In this first month of 2014 there has been a new threat in the world of DrDoS.

Reflected NTP attacks appear to be increasing in popularity over DNS reflection (2013’s favorite reflected attack method), but will NTP amplification rise above DNS amplification in popularity?

Earlier this month we seen attacks launched against the websites of EA Games, League of Legends, the PS Network, and other online game services. These attacks were later determined to be caused by abuse of the network time protocol daemon. @DerpTrolling took credit for the attacks via Twitter, and it appears to be the first time the IT world has actually witnessed an NTP amplified attack.

NTP amplification attacks are typically 58x more potent than DNS amplification attacks, and much less damaging to the outgoing bandwidth created on the originating machine.

With this kind of potency we will surely see a rise in this method in the upcoming year.

While studying these NTP amplification attacks, there has been one thing I have noticed.
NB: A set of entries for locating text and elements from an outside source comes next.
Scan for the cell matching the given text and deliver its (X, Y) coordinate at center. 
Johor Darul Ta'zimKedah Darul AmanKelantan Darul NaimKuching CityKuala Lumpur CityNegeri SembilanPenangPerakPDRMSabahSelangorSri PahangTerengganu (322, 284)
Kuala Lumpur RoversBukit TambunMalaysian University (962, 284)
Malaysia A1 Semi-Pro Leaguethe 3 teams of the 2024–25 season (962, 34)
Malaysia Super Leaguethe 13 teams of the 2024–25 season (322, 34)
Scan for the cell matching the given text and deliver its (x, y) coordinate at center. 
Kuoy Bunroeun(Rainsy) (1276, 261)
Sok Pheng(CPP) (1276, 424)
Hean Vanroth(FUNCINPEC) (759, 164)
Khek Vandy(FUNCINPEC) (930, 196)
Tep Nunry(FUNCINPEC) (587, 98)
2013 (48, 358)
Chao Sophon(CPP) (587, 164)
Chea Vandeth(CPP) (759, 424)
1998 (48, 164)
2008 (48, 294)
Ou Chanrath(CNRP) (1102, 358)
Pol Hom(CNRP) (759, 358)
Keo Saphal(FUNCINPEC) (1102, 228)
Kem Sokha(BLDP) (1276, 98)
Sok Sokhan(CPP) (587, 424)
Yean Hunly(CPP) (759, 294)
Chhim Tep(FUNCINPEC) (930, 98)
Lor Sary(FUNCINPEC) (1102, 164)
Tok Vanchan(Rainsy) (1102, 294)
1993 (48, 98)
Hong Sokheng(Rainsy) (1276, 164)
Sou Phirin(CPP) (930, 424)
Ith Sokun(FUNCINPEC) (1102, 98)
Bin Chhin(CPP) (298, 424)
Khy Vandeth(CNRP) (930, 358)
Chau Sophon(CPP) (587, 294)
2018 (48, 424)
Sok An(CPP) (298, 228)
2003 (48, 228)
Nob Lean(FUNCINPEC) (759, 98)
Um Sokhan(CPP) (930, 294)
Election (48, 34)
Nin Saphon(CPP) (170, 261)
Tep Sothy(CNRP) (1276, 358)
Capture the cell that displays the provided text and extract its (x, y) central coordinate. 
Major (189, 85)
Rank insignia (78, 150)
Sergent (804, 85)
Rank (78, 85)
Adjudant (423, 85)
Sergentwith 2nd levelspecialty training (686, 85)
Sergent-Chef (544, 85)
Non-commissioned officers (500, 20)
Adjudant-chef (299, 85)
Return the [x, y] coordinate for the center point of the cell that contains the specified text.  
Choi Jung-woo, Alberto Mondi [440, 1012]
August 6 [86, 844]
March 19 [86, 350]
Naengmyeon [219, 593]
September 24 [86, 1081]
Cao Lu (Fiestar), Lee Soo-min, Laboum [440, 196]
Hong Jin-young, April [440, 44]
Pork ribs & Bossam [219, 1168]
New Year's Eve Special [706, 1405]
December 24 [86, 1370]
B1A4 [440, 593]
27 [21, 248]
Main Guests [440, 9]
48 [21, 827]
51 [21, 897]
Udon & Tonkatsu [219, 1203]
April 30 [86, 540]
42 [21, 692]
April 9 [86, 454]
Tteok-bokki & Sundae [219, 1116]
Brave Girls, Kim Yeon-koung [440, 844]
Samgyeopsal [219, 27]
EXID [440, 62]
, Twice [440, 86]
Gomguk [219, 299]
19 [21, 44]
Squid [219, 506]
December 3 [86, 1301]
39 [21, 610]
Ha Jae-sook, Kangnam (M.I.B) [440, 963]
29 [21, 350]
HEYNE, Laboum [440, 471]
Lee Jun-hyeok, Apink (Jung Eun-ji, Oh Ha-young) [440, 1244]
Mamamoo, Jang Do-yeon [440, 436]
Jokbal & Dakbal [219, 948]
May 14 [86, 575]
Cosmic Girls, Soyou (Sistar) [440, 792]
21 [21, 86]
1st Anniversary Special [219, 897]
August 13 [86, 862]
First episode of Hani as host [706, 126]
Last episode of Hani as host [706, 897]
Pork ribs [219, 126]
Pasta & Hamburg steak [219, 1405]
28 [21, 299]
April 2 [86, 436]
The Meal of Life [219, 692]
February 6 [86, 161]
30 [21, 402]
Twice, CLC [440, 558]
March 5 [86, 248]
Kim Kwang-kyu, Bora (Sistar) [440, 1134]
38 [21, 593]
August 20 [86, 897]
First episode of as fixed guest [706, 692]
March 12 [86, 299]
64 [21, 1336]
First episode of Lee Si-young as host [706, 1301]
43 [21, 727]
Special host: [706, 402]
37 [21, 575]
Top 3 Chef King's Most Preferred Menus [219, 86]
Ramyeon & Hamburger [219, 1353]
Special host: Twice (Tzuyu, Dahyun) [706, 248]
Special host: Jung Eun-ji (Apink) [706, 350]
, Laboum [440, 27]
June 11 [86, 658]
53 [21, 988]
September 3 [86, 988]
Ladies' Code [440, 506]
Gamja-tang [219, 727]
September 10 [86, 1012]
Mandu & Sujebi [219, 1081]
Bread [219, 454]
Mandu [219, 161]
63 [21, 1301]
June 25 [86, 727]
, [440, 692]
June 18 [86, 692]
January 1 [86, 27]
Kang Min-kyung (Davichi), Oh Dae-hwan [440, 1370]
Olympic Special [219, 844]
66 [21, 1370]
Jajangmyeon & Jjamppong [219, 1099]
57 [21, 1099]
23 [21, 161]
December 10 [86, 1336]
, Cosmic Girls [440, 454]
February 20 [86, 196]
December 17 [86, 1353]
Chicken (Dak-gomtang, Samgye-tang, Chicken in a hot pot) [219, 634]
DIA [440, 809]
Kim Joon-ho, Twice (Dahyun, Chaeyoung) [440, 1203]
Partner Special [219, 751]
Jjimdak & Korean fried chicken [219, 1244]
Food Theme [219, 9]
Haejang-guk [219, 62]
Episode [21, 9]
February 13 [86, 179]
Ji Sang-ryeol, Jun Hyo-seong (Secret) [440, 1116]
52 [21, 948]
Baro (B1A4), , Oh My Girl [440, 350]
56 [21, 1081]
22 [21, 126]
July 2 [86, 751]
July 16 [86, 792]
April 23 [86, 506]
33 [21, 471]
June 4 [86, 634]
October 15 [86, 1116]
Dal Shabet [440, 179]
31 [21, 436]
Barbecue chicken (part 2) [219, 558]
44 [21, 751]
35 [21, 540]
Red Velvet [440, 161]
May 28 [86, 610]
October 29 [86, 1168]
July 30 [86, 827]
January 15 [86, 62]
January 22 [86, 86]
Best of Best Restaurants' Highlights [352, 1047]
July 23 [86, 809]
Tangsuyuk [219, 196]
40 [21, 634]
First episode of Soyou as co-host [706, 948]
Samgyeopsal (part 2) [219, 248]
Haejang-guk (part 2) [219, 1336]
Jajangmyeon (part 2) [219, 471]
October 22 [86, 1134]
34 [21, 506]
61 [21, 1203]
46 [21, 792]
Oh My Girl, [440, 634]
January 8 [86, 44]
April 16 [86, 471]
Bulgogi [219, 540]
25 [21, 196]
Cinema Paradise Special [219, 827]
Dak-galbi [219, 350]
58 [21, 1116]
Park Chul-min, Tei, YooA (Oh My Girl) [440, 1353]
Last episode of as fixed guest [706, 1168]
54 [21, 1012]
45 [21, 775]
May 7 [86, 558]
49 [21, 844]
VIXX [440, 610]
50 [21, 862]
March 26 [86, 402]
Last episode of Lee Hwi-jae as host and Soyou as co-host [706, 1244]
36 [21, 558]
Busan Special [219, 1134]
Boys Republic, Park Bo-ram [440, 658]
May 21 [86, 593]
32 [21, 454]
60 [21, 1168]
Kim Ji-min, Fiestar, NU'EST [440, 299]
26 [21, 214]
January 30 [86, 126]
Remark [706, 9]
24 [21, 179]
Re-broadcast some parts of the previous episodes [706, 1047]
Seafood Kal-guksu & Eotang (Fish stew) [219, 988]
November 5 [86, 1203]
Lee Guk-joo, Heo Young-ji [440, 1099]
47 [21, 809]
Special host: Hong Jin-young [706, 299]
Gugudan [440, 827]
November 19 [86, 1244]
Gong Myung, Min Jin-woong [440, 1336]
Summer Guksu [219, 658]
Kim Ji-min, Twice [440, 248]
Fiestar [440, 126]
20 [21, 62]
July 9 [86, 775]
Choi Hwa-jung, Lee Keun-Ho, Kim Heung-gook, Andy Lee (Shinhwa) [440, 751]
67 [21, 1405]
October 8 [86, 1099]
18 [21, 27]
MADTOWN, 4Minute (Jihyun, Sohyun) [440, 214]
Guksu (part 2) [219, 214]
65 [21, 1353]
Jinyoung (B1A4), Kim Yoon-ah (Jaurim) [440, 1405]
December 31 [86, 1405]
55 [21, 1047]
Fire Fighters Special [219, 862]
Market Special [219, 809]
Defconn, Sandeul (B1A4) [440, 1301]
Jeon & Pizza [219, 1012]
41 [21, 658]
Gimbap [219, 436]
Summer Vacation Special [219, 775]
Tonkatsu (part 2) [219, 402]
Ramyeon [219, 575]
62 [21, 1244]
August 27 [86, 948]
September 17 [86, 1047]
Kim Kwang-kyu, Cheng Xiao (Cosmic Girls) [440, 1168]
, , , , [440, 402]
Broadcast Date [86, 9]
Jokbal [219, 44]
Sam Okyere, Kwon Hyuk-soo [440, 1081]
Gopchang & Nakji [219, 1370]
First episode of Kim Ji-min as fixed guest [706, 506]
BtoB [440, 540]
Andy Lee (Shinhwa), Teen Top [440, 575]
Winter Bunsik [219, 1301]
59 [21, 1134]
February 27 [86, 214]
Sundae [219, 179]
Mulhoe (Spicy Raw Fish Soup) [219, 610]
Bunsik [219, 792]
Various IRC networks which have been targeted with NTP amplification attacks are showing the same NTP servers in PCAP log files, as well as attacks which I have studied against DNSbl servers & Tor exit nodes.

The cause of this could only mean one of three options (ordered from most to least likely):

1. The attacks are originating from the same person/group or people.
2. The list of vulnerable NTP servers has been shared around between attackers.
3. Attackers just happened to scan the same list of vulnerable NTP servers to amplify with.

I only accept the 3rd as an option because of the bulk of NTP server lists available on the internet.